Monday, November 3, 2014

To Lake Elmer

We drove south on Rt. 81, which closely follows the old Chisholm Trail, and throughout many miles was laid right over the old wagon and cattle tracks. A town south of Enid called Bison was then known as Buffalo Springs. Buffalo Springs was a watering spot on the Chisholm Trail where Pat Hennessey, an Irish teamster or freighter, and three co-workers had stopped their supply wagons and camped the previous night. They were carrying supplies south from Wichita. At the same time, a band of about a hundred Comanche, Cheyenne, Osage, and Kiowa braves camped to the southwest at present-day Watonga. On the morning of the Fourth of July, 1874, the war party moved northeast and the supply wagons followed the trail south from Buffalo Springs. Their paths would cross, and the war party would be the first to detect the other’s movement. The braves concealed themselves in some canyons along shale beds. Hennessey moved the wagons along the same shale beds to avoid soft ground where the wagons could get stuck. They rolled straight into the ambush. Hennessey walked alongside the lead wagon when the raid commenced. All were killed. Hennessey was found with a cartridge jammed in the breech of his rifle, but with them so overwhelmed, it is doubtful that the jammed rifle would have made a difference. There are two reports of how Hennessey met his death---the wagon rolled over onto him and he, his cargo of oats, and wagon were set afire, or he was tied to a wheel of the wagon and it was set afire. In his memory, the place of Pat Hennessey’s death and of his fellow teamsters would become the town of Hennessey following the land run of April 22, 1889. Hennessey’s body was moved at least once, but it is believed his body now rests under the concrete of Highway 81.

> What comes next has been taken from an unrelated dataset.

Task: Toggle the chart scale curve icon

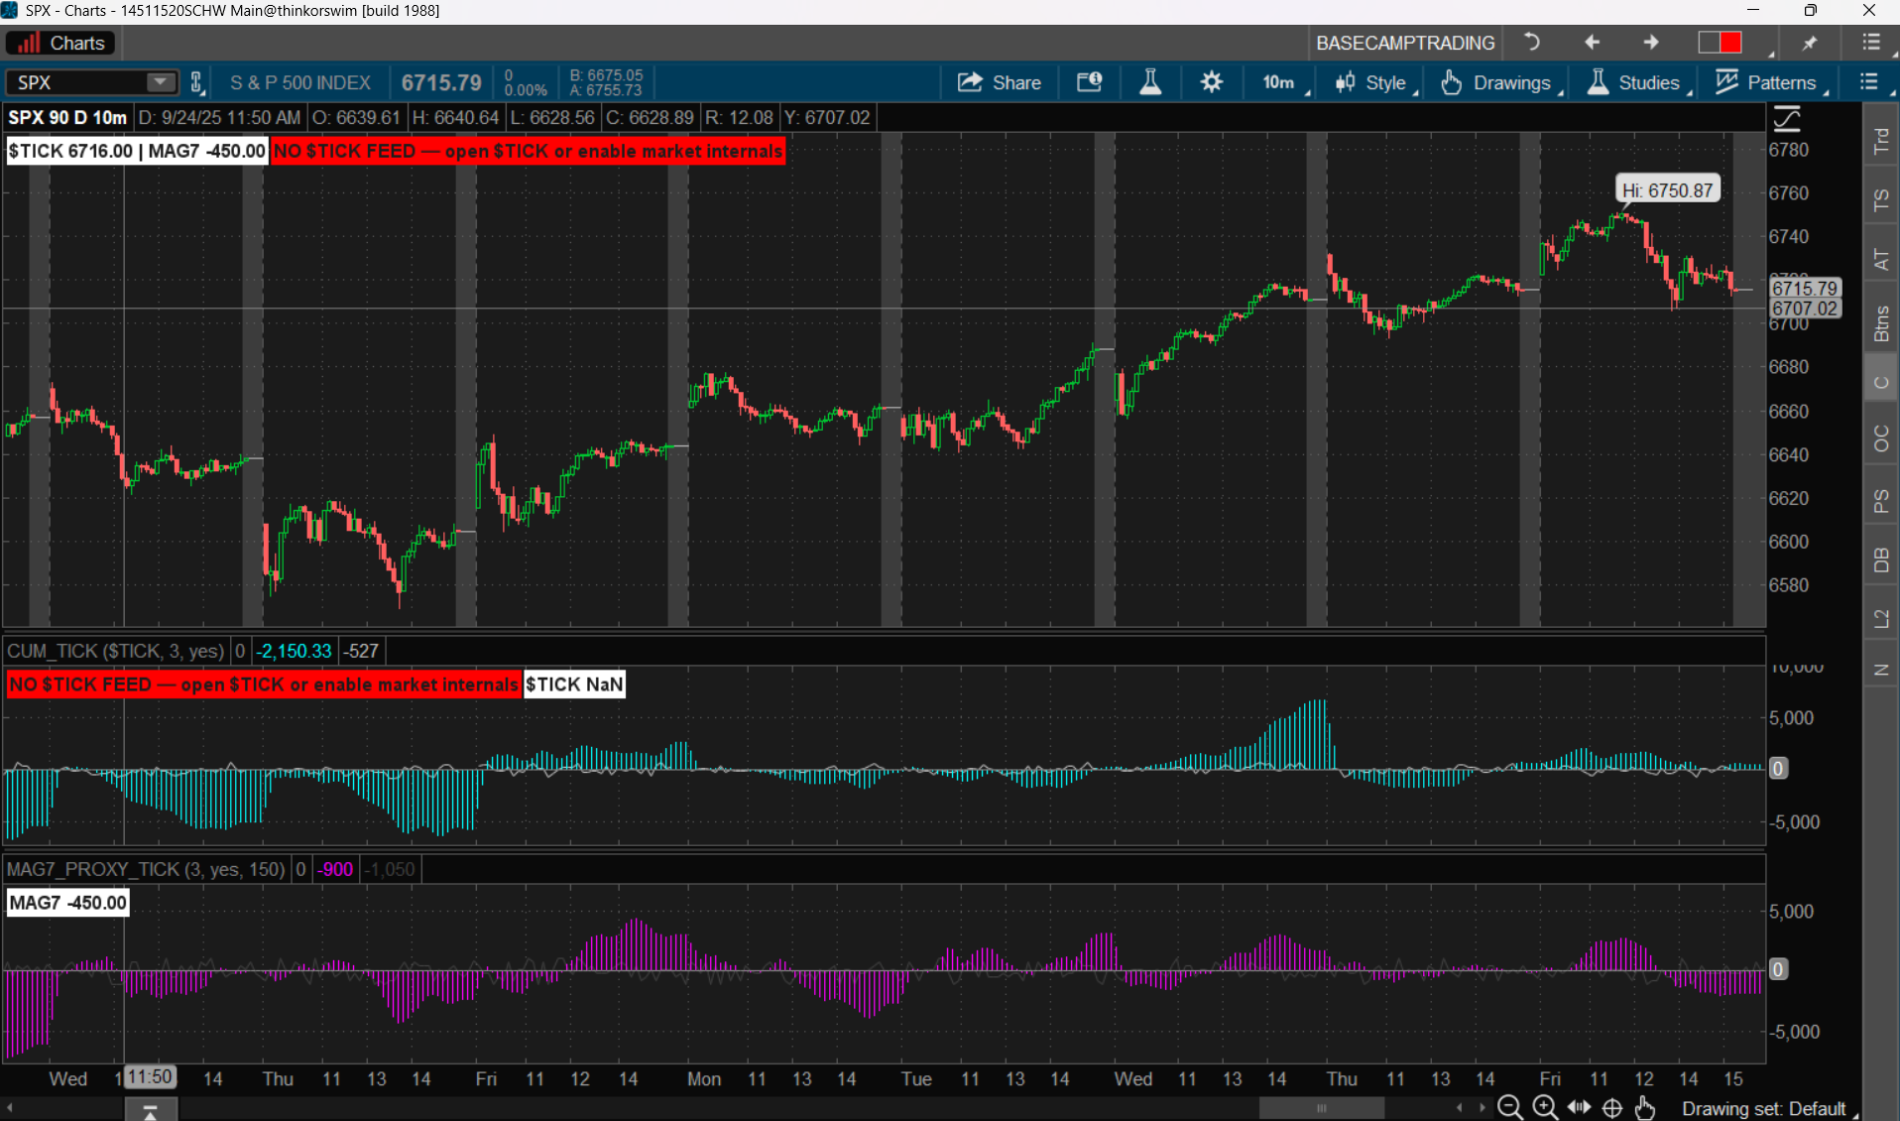Action: 1786,119
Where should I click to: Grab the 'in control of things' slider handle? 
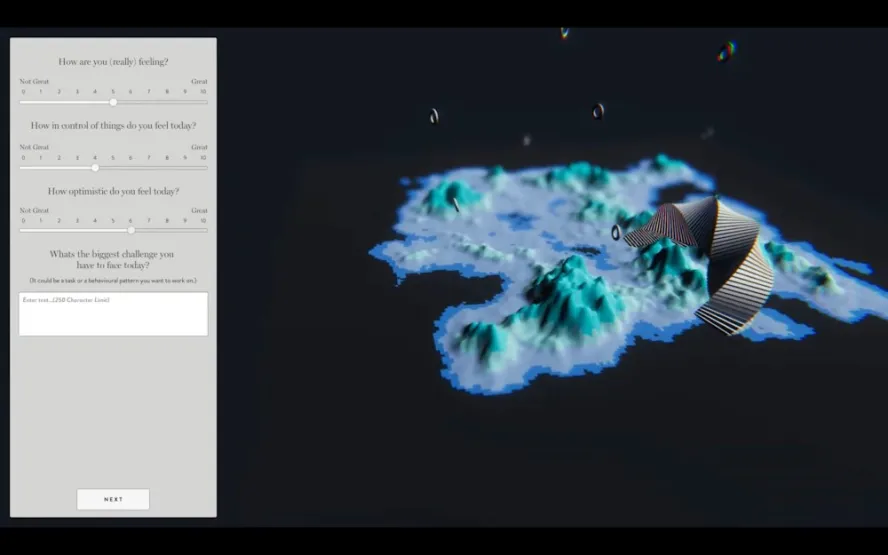pyautogui.click(x=95, y=167)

While having lunch at Red Fork Station Park on the north side
of Dover, we were impressed with two beautiful trees there.  I
called the town hall and was lucky enough to get the man who
cares for the park and bought two of the trees.  He identified the
tree behind Ibi's bow as an Arizona Cypress, unique for
being able to endure severe and frequent droughts here.  The
perfectly rounded tree to the right is an Umbrella Willow.
 
Indian Agent John. D. Miles, the same man that originally reported the Hennessey massacre, would the following day, July 5th, discover the Baker Ranch had been attacked and abandoned. The Baker Ranch, established by J. W. Baker in 1872, was another Chisholm Trail watering hole just south of the Hennessey incident. Baker made his money from any place it presented itself. His ranch was a trading post for cattle drovers, a rest stop for stage coaches, a hangout for horse thieves that stole Indian ponies, and a place where outlaws were known to congregate. Miles asked for U.S. Cavalry to guard this section of the trail. In 1890, Baker City was laid out on the site of the Baker Ranch, but it has become one of Oklahoma’s many ghost towns.

The town of Dover grew out of the Red Fork Ranch, also called Red Fork Station, another trail or “whiskey” ranch along the Cimarron Trail. It was on the north side of where the trail crossed the Cimarron River, which was then known as the Red Fork of the Arkansas River. The ranch served as a supply depot or trading post, a horse-changing station for the stagecoach line, the post office when it became a town, and where cavalry troops from Fort Sill were stationed following the Hennessey massacre.

I had to chuckle when I read several accounts of an accident that occurred at Dover in September, 1906. I wasn’t amused by the tragedy, obviously, but by how much news reporting, not unlike weather forecasting, has, or has not, changed in the last century. The accident involved the collapse of the Rock Island Railroad bridge over the Cimarron, which sent a train into the flood-swollen river. Reading the various reports of the incident showed that as many as 100 people were killed, or perhaps as few as 4 actually, but then only one was known to have perished, Hank Littlefield, a circus employee who drowned, while Kate Sells’ 3-yr. old child was in poor condition.

We would soon have to turn west from Rt. 81, just north of Kingfisher, to find Lake Elmer, so we stopped at a town park on the north side of Dover to have lunch. We found some information there on Red Fork Station, and also enjoyed two very beautiful trees that had been planted there surely decades before.